◆ Task item: After locating the line that contains "Instruction: Collapse the 基本信息 section", quote it and all lines after it through the end of the entries, and nothing more. Pictures stay out.

◆ Exercise materials:

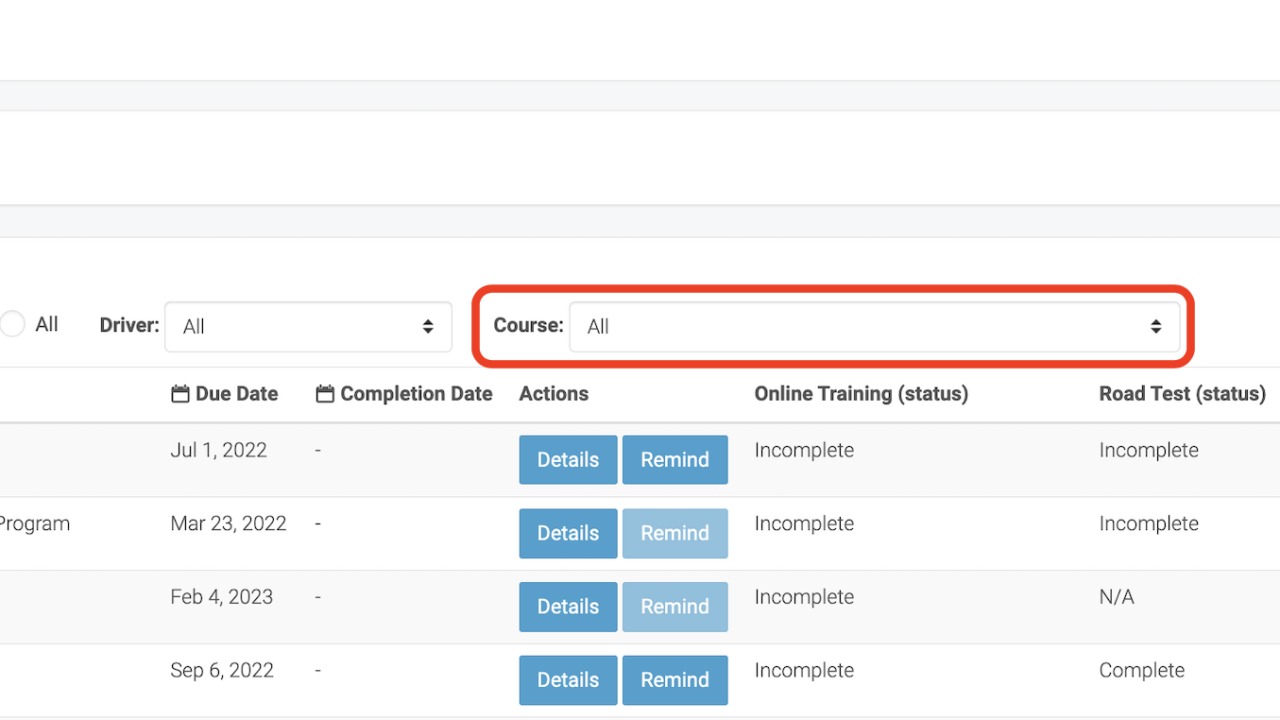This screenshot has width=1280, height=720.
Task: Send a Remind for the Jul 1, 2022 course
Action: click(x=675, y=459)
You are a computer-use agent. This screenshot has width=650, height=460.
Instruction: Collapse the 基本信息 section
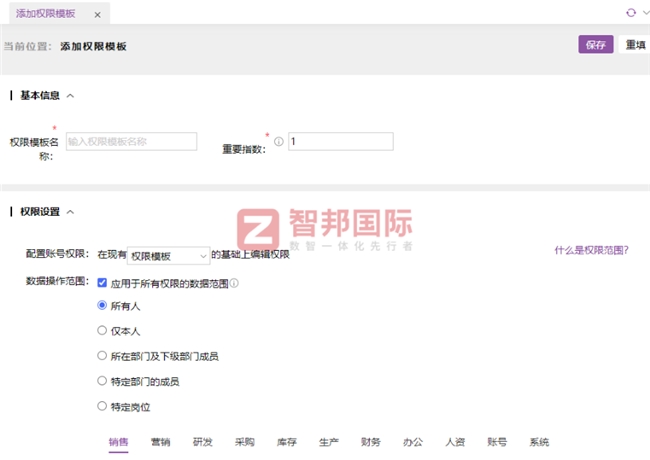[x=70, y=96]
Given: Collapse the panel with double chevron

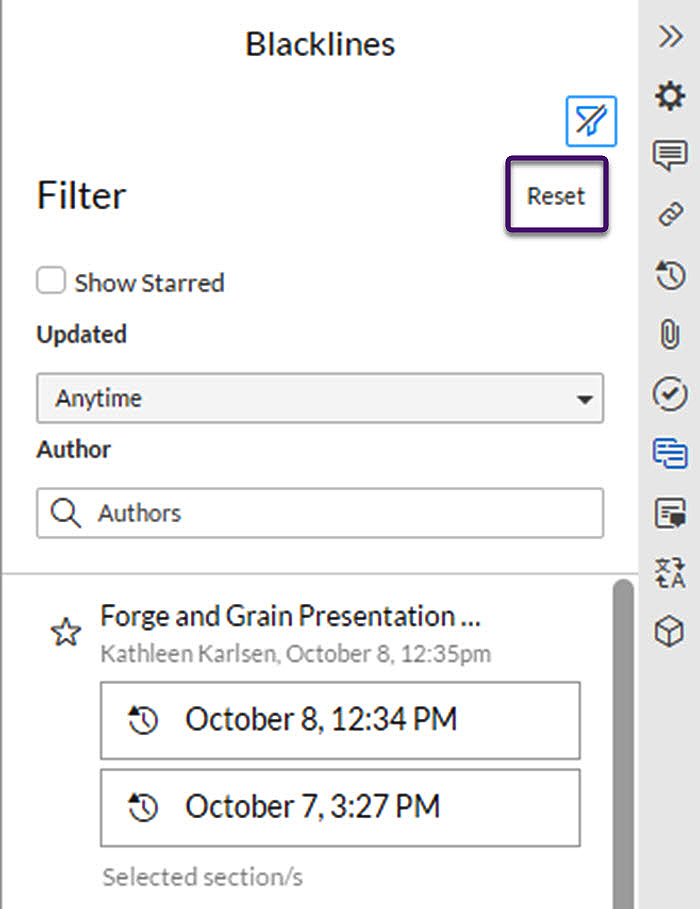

◆ Exercise solution:
Instruction: Collapse the 基本信息 section
[x=70, y=96]
Given: Collapse the panel with double chevron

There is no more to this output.